A Note to the IC Workforce on the Whistleblower

By Michael J. Morell

During his 33-year career at CIA, Michael Morell served as Deputy Director for over three years, a job in which he managed the Agency's day-to-day operations, represented the Agency at the White House and Congress, and maintained the Agency's relationships with intelligence services and foreign leaders around the world.  Michael also served twice as Acting Director. Michael's senior assignments at CIA also included serving for two years as the Director of Intelligence, the Agency's top analyst, and for two years as Executive Director, the CIA's top administrator—managing human resources, the budget, security, and information technology. Michael was the only person who was both with President Bush on September 11th, and with President Obama on May 1st, when Bin Laden was brought to justice.
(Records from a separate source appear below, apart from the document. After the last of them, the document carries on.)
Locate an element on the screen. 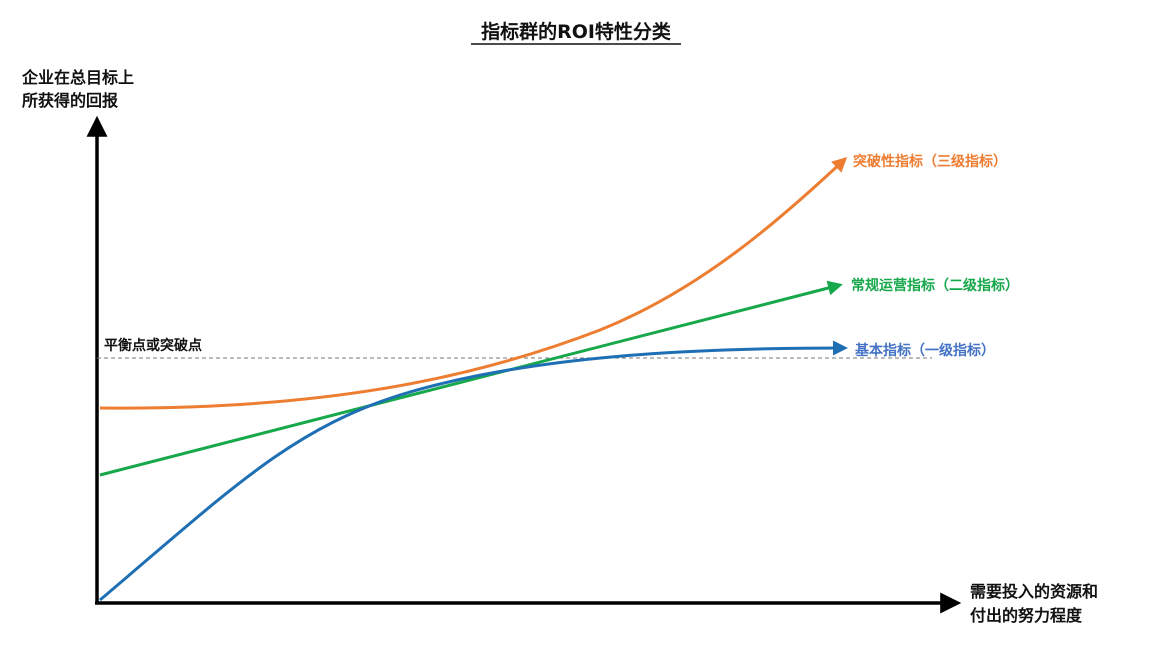 This screenshot has height=645, width=1152. breakeven-label: 平衡点或突破点 is located at coordinates (153, 346).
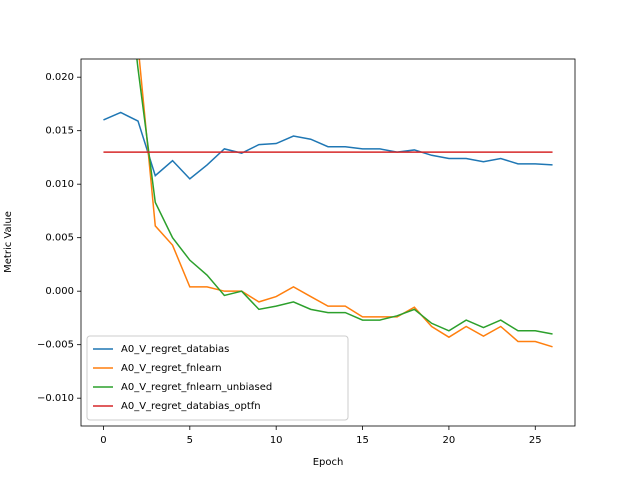  What do you see at coordinates (218, 378) in the screenshot?
I see `legend-box` at bounding box center [218, 378].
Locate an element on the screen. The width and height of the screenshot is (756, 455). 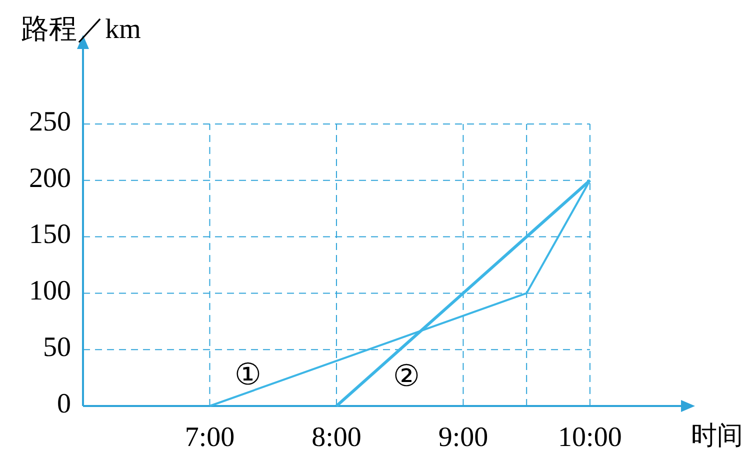
y-tick-label: 0 is located at coordinates (64, 404).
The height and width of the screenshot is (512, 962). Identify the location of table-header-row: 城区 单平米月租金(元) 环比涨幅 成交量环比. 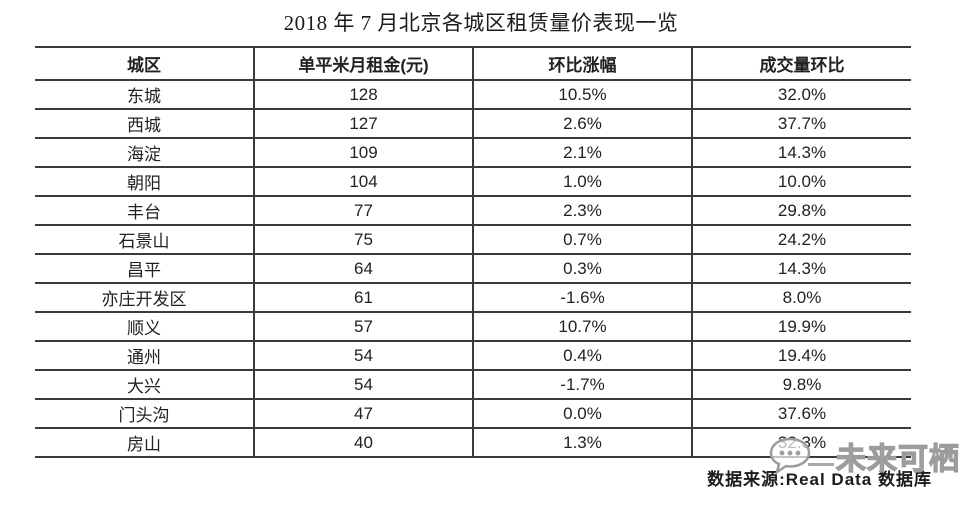
(473, 64).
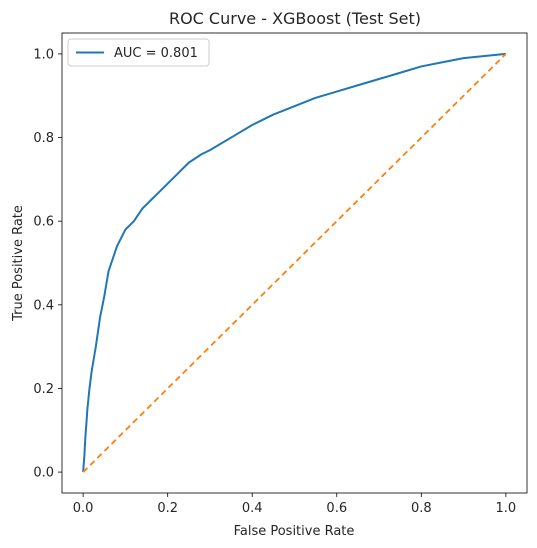 Image resolution: width=537 pixels, height=548 pixels. I want to click on x-tick-label: 0.0, so click(84, 508).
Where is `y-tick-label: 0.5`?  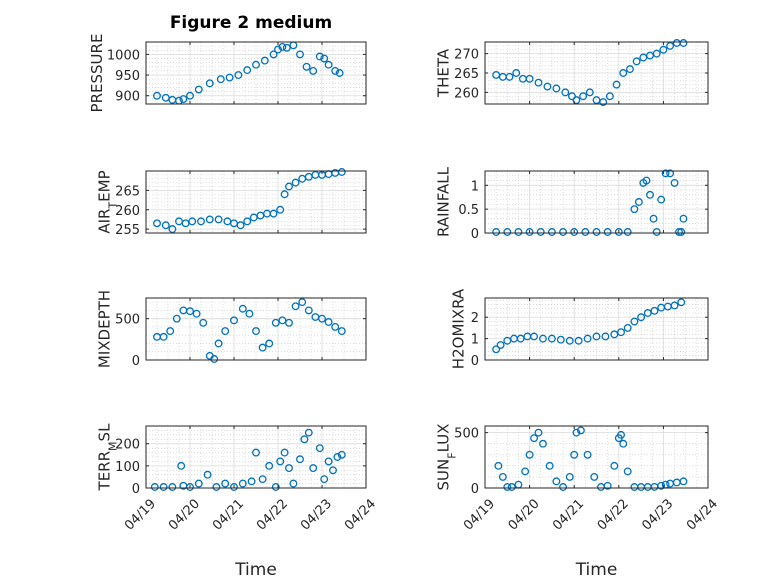
y-tick-label: 0.5 is located at coordinates (468, 210).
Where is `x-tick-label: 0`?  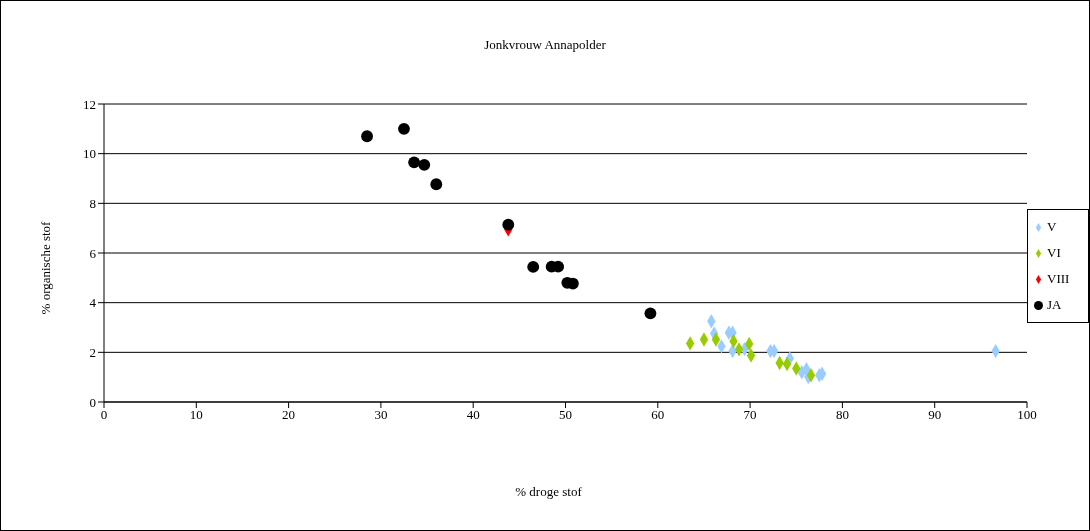 x-tick-label: 0 is located at coordinates (104, 415).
OPINION — It is common for the leadership of the Intelligence Community to send notes to the workforce. The leaderships’ thoughts on all sorts of issues – from intelligence successes and failures to key personnel assignments and critical budget decisions and, yes, sometimes when the IC appears in the media as source or subject – are an important way to keep the workforce informed, to give them a learned perspective on an issue, and to bind the workforce together.

The many directors with whom I worked at CIA regularly sent messages to the workforce. DNIs did so as well, although less frequently. I did so when I served as Acting Director. I even once sent a note to the CIA workforce on the movie Zero Dark Thirty because the film sold itself as based on fact but I believed it did not accurately portray – in a way that did a disservice to the men and women of the Agency – a number of aspects of the operation to bring bin Ladin to justice.

I do not know whether or not the current Director of National Intelligence Joe McGuire has sent a message to the IC workforce on the whistleblower, but I sure hope so because the whistleblower deserves his full-throated support and the workforce needs to know that they should act in a similar fashion if they see wrongdoing.

I believe the DNI should have been the one to send this note rather than the Director of CIA because the government has not confirmed that the whistleblower works at CIA. That is only alleged by the media. For my part, I do not know, independent of the media, where the whistleblower works.

Given a grotesque comment I saw Monday evening, I wanted to write my own note to the IC workforce and, indeed, to the American people.  On Monday, a former US Attorney equated the whistleblower to John Wilkes Booth, the assassin of President Lincoln.  I was appalled and angered by such an outrageous and despicable comment. I believe that the former US Attorney, Joe diGenova, should apologize and that all members of Congress, both Republicans and Democrats, should denounce the comment in the strongest possible terms.  The DNI should do so as well.

Here is my note to the women and men of the IC:

Dear former IC Colleagues,

All of you know, whether you serve in the Washington, DC area or at a distant post in a war zone, that one of your colleagues believed he/she saw wrongdoing by our government and that they reported it to Congress by going through the established whistleblower process. 

I want all of you to know my strong support for the whistleblower. I believe that the whistleblower did the right thing.  As a government employee, you are all called to report waste, fraud, and abuse and to do so not by going to the media but by going to Congress, through a process outlined in law.  That is what the whistleblower did, and that is what I would want each of every one of you to do, if put in the same position.

I consider the whistleblower a patriot.  I saw many types of bravery in my 33-year CIA career; this is the perhaps the bravest thing I have ever seen in Washington. 

The whistleblower deserves the IC to make every effort to protect his/her identity; he/she deserves any necessary physical security, which the IC should be committed to providing; and he/she deserves IC public pushback on the vitriol, such as Monday’s comment by the former US attorney, that is already coming his/her way and is certain to continue in the hyper politicized environment in which we live.

I am struck that of all the many people who knew about the activities that the whistleblower was concerned about, it took an officer of the IC to report it, to call it out.  I am not surprised by that because the IC’s ethos, etched into the wall in the CIA lobby “Ye shall know the truth and the truth shall set you free,” runs so strong in your veins. 

The whistleblower is a shining example of one of the things that makes the IC such a national treasure.  He/she should be a model for you all.